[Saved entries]
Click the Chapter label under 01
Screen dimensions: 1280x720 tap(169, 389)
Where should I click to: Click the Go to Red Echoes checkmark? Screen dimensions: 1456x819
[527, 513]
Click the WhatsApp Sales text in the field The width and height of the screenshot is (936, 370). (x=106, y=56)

==

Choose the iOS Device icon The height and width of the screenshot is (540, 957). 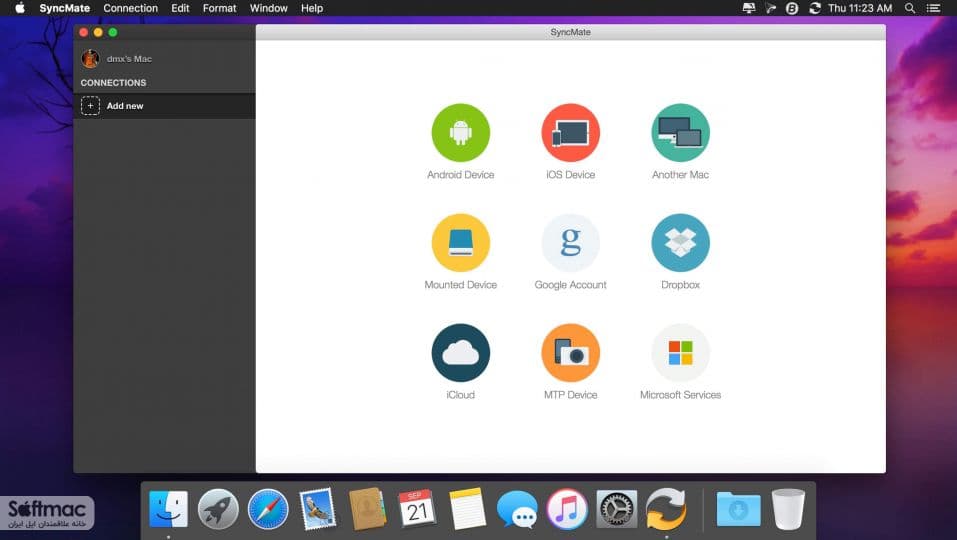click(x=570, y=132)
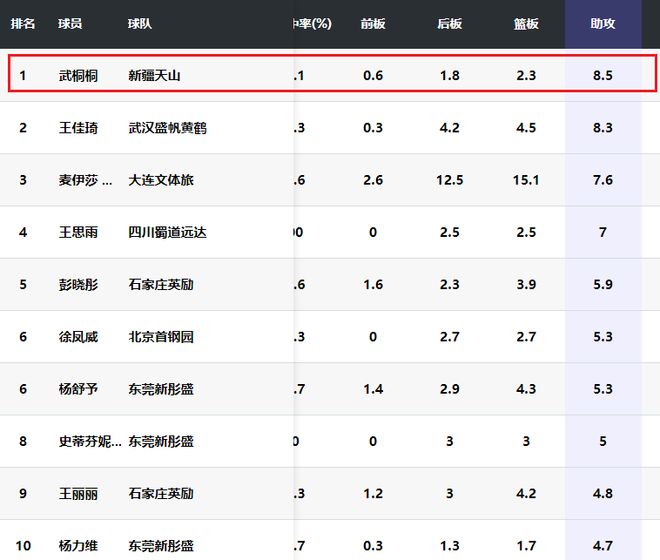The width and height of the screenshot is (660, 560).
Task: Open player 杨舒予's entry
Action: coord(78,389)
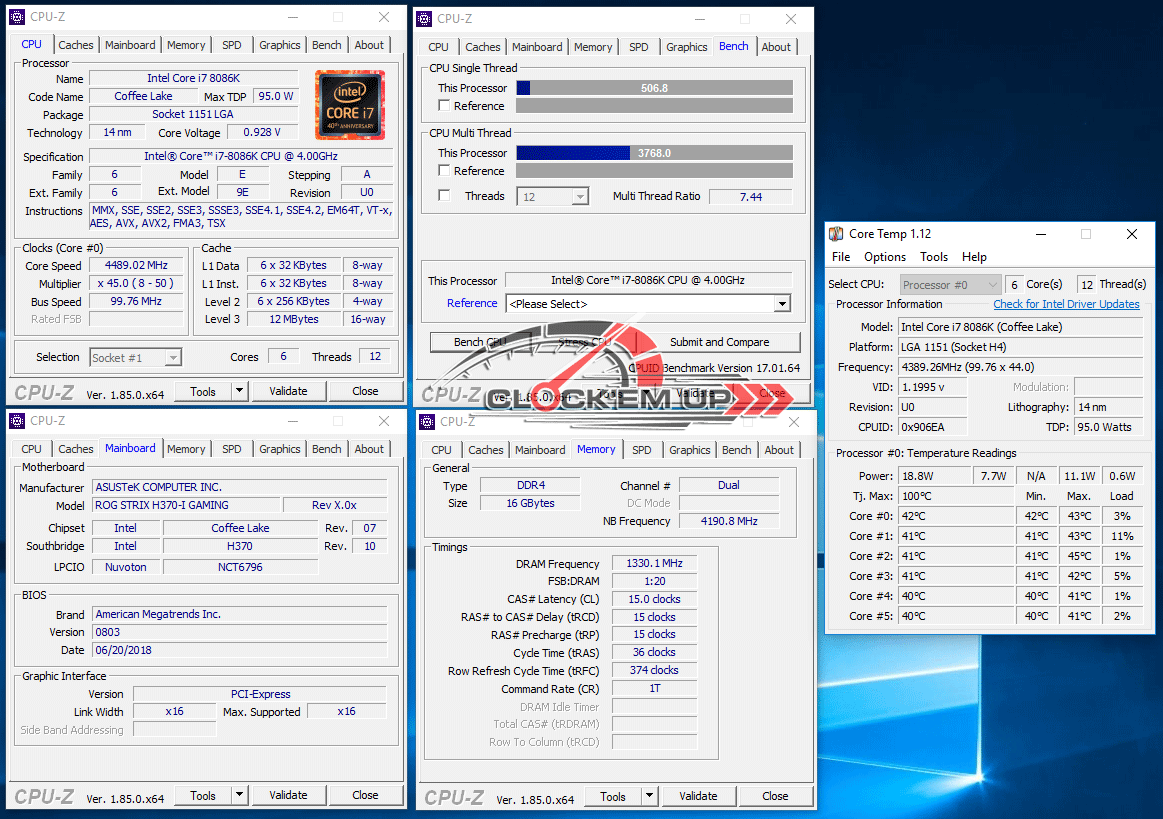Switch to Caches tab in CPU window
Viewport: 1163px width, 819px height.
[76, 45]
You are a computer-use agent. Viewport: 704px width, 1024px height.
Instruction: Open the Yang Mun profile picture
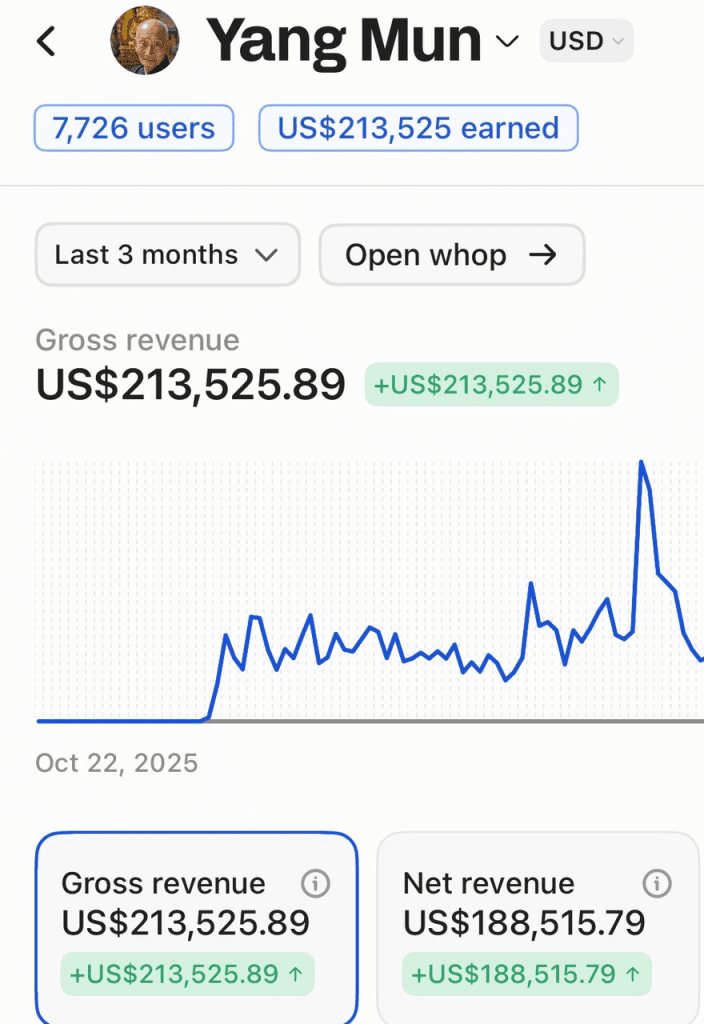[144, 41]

---

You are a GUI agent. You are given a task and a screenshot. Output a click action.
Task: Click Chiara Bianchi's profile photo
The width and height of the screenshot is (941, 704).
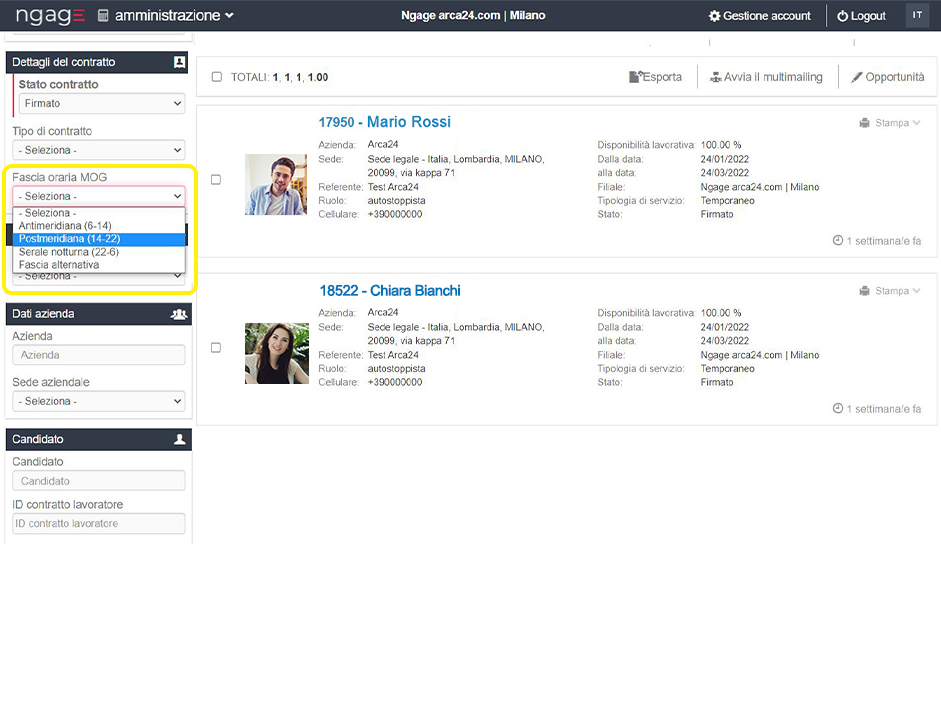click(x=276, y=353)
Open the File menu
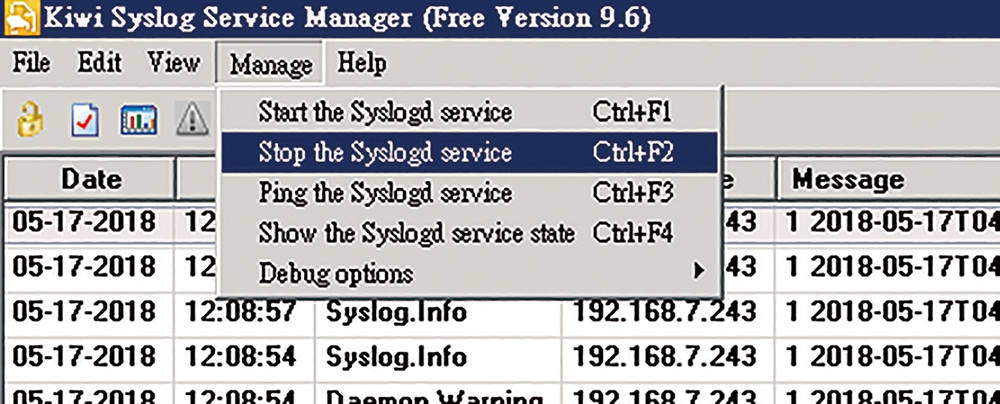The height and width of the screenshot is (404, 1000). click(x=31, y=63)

▶ **TASK OBJECTIVE**: Scan the records for the word "agent". Copy each line where it turns up.

▶ **REPLY TO THE EXERCISE**:
You are a computer-use agent. Viewport: 704px width, 1024px height.
You are a GUI agent. You are given a task and a screenshot. Output a click action.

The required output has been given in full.